While I wait for Greg, my intrepid and friendly UPS man to deliver copies of some or all of the above, this morning seems an opportunity to celebrate Faultline and the perseverance of the battered public university English department which continues to support it financially. Thanks! The mag contributes, of course, to the school's reputation and its bigtime MFA creative writing legacy. See below.

I know, I know, you've read ad nauseum that Irvine is one of the nation's best creative writing outfits, but assessing the tiny Masters of Fine Arts in fiction and poetry kind of supports that bit of self-congratulation from the publicity machine. Indeed, you can't swing a dead anteater or a list of recent American "notable books" without hitting, happily an alum. Aspiring or experienced, shy or flamboyant, young writers from all over the country and world arrive in the unlikely suburban environs of, as my funny mentor writer Jim Krusoe calls it, "Irving," to complete two years of intensive work. Workshops are led by a who's who of visiting writers and the program's core faculty. Currently, that's poets James McMichael and Michael Ryan, and prose writers Michelle Latiolais and Ron Carlson.
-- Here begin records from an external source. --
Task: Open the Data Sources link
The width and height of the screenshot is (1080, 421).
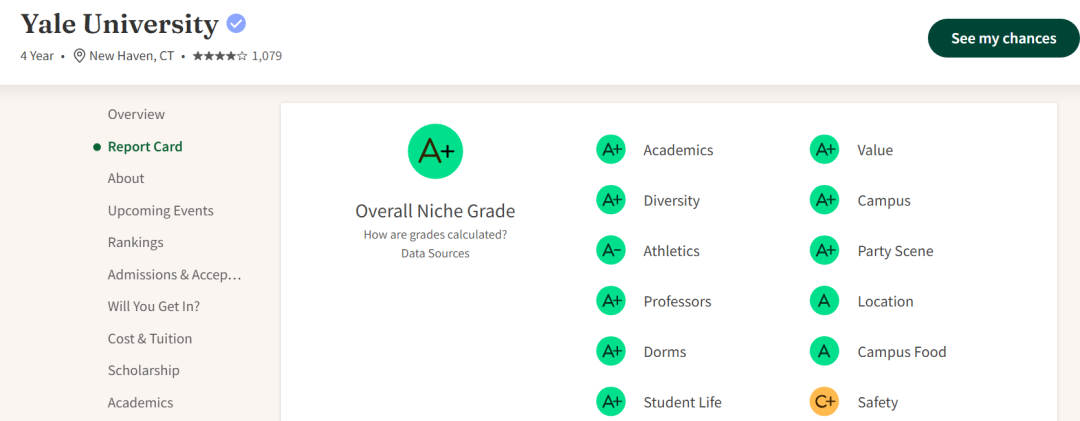Action: point(435,254)
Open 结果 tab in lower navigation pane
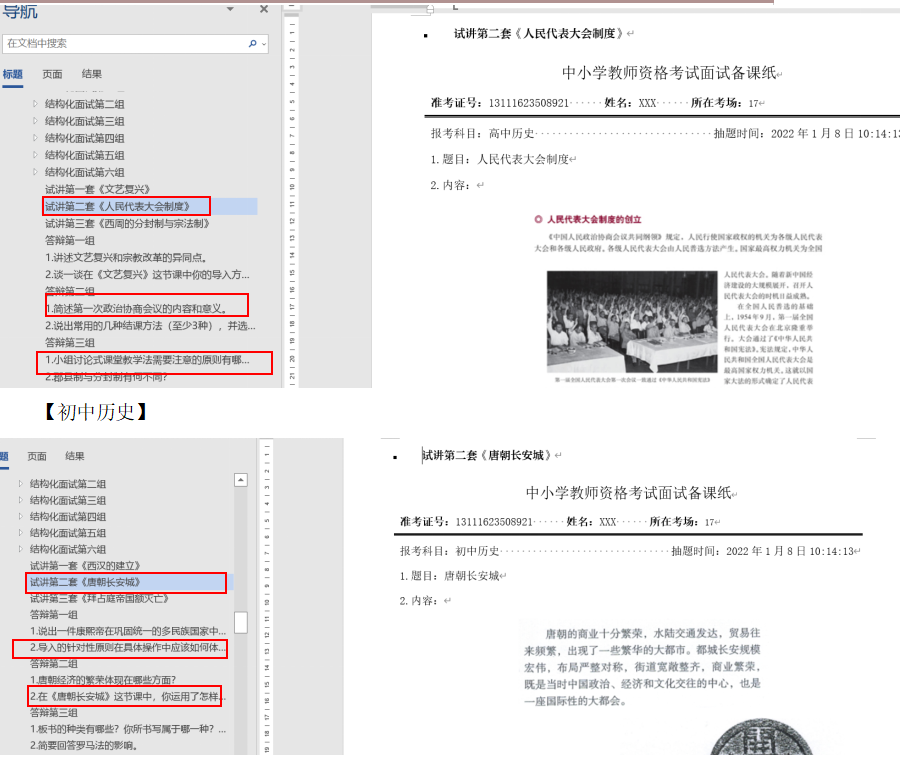The height and width of the screenshot is (761, 900). click(x=75, y=456)
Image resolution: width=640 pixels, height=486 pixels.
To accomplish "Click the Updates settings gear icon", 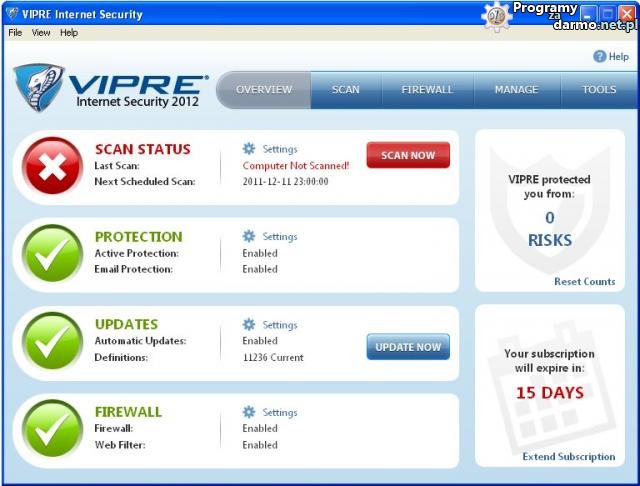I will click(249, 325).
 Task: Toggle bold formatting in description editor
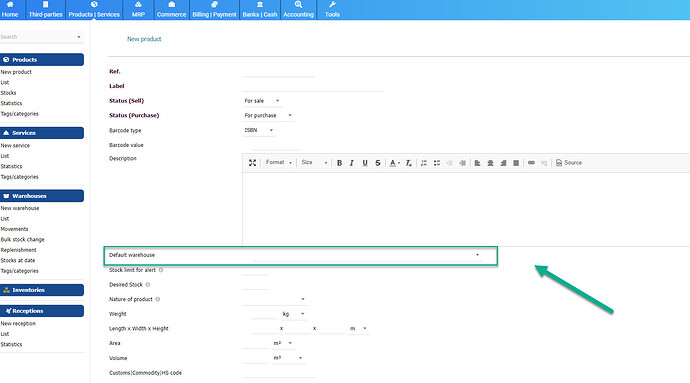coord(339,163)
All four are working, teaching authors with impressive careers of their own, a good place to begin my scattershot survey of the so-called "magic workshop," by way of a short reading guide. I've mentioned some of these players before. No wonder! McMichael's Capacity was a finalist for the National Book Award. Ryan wrote the memoir Secret Life and, recently, This Morning, a new collection of poems.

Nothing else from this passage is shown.